Stored entries:
>> START

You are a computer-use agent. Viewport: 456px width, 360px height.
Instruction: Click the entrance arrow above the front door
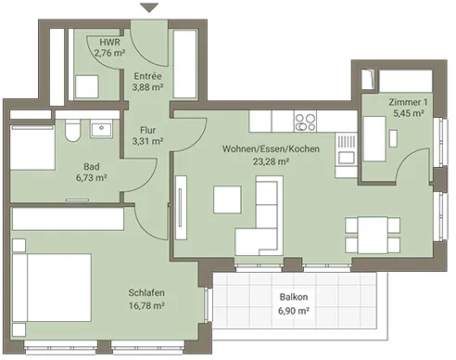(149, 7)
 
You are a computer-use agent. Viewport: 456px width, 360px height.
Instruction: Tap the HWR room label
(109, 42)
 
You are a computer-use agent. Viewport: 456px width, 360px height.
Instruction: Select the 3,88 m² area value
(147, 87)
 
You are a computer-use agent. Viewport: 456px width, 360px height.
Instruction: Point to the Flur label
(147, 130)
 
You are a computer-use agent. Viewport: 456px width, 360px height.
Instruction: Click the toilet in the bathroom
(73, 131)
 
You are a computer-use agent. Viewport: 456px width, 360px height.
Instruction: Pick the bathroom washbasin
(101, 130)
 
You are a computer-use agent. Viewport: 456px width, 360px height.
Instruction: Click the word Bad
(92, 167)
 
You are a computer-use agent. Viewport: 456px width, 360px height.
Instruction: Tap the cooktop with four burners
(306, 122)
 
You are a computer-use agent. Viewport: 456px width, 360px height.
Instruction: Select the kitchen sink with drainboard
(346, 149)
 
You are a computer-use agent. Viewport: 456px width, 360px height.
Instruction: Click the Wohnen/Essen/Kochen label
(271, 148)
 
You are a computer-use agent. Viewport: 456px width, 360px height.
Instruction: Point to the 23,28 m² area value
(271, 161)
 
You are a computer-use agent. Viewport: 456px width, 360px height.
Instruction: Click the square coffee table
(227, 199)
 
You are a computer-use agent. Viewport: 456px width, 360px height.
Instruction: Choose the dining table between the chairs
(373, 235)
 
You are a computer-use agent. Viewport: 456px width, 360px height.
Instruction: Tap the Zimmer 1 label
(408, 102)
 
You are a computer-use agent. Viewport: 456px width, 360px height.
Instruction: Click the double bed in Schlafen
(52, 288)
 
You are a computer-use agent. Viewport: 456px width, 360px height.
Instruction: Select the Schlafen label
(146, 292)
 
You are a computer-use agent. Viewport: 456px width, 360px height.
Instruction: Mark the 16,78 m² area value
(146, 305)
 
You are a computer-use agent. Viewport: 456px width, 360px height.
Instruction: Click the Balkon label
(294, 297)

>> END
>> START

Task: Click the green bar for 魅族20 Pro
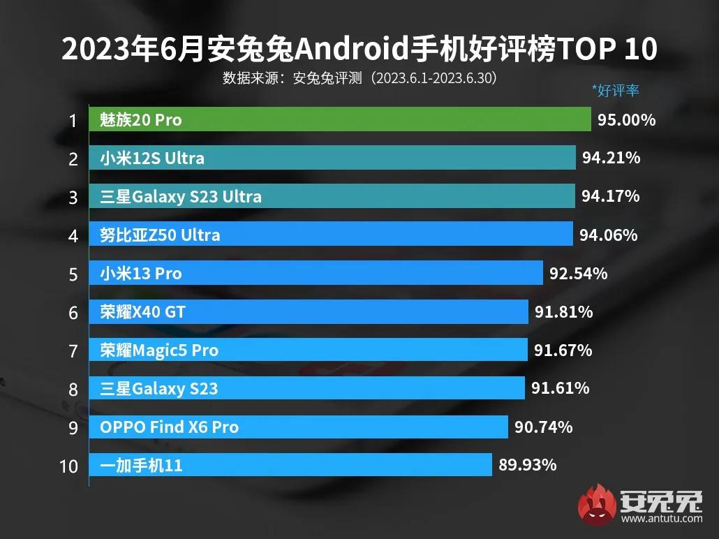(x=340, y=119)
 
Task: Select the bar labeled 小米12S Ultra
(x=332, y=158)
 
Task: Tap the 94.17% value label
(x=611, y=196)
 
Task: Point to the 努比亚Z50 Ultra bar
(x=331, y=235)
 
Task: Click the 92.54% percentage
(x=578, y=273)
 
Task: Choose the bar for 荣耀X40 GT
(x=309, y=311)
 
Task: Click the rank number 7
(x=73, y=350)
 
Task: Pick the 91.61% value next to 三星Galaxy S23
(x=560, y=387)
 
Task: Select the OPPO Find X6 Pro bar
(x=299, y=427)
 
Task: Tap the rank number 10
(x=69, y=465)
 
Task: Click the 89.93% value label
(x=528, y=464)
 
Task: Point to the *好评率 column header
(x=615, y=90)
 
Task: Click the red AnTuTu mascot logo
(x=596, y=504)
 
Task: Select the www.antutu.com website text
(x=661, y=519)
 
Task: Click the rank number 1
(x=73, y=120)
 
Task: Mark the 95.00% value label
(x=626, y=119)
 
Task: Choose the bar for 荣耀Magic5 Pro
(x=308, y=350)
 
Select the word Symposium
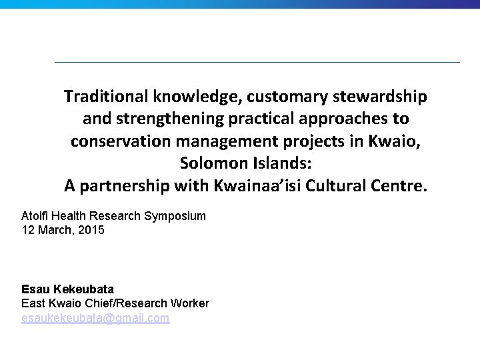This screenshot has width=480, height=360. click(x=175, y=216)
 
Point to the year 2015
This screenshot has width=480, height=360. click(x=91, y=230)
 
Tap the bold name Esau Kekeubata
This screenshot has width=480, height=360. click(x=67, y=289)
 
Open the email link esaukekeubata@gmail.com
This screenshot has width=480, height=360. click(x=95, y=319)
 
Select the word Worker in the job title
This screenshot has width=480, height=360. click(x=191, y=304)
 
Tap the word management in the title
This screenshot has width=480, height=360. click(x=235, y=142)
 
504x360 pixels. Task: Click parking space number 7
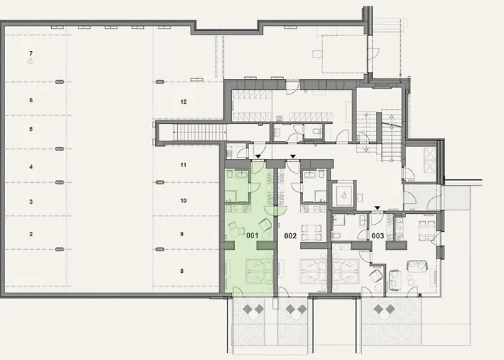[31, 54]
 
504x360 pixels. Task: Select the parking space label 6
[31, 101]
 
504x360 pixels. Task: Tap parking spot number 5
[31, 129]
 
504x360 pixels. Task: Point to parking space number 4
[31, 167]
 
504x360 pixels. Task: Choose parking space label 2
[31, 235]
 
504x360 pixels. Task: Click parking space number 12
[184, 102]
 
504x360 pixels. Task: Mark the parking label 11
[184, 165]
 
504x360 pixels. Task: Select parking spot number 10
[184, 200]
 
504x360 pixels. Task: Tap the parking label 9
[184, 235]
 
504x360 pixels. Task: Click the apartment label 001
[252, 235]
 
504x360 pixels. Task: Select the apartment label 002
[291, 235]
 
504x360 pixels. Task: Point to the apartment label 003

>> END

**Exercise task:** Reproduce the entries verbatim from the line with "Task: Tap the rank number 10" through the line with "This screenshot has width=480, height=360. click(x=91, y=230)", both lines included. Omit the pictures from your answer.

**Written solution:**
Task: Tap the rank number 10
(x=69, y=465)
 
Task: Click the 89.93% value label
(x=528, y=464)
 
Task: Point to the *好评率 column header
(x=615, y=90)
 
Task: Click the red AnTuTu mascot logo
(x=596, y=504)
 
Task: Select the www.antutu.com website text
(x=661, y=519)
 
Task: Click the rank number 1
(x=73, y=120)
 
Task: Mark the 95.00% value label
(x=626, y=119)
 
Task: Choose the bar for 荣耀Magic5 Pro
(x=308, y=350)
 
Select the word Symposium
This screenshot has width=480, height=360. click(x=175, y=216)
 
Point to the year 2015
This screenshot has width=480, height=360. click(x=91, y=230)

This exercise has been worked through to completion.